▶ [Task instructions]: Every line from the one with "You are a GUI" to the one with "Viewport: 862px width, 542px height.", including those two, is to be copied exactly; all other lines of the entries below are left out.

▶ [Material provided]:
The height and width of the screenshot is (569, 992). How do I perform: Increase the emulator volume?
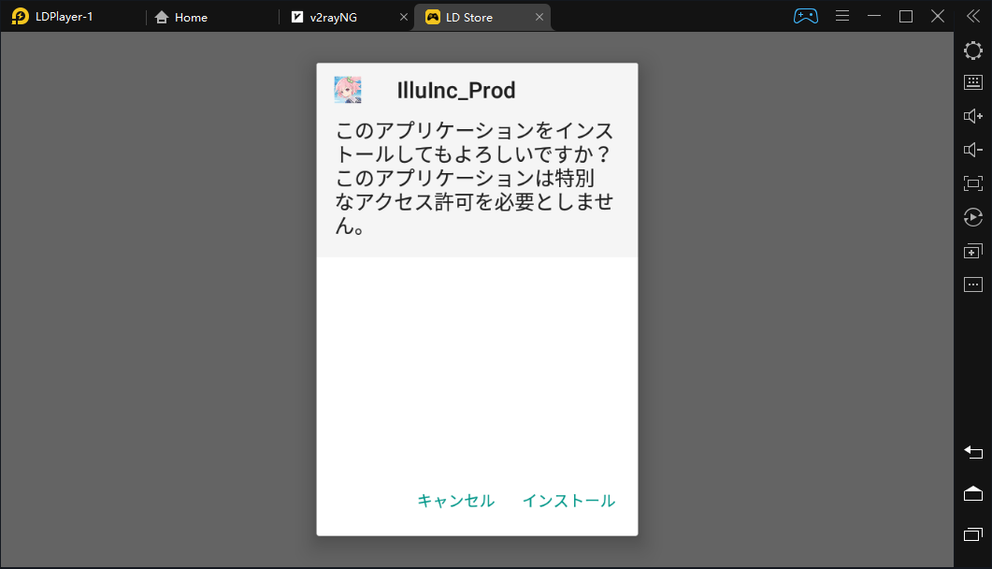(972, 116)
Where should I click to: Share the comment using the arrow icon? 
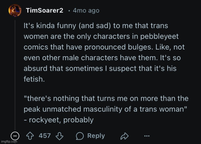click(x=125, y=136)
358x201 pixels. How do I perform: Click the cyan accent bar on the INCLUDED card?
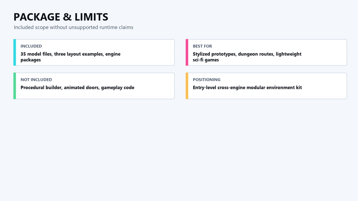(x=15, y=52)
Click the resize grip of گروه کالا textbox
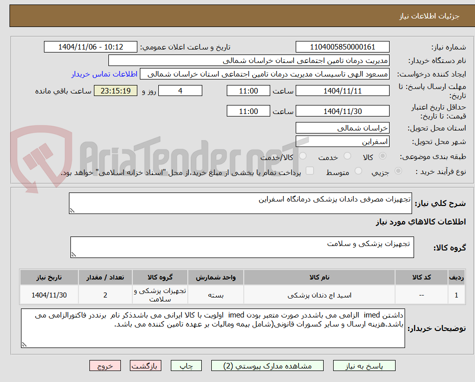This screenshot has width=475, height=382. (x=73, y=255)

...

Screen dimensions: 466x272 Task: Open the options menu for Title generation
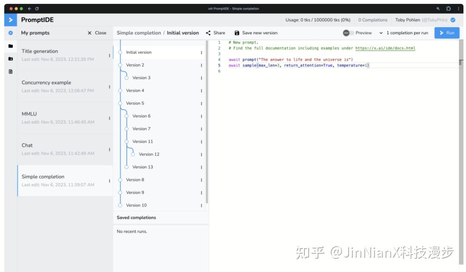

...

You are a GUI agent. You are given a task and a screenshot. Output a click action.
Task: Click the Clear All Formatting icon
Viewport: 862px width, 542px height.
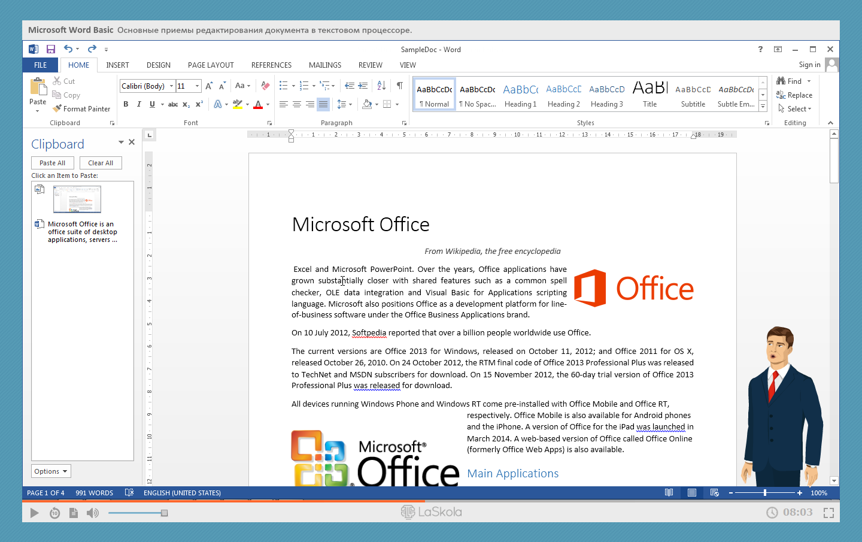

▶ [Task answer]:
You are a GUI agent. You are given a task and a screenshot. Output a click action.
Task: Click the Clear All Formatting icon
Viewport: 862px width, 542px height.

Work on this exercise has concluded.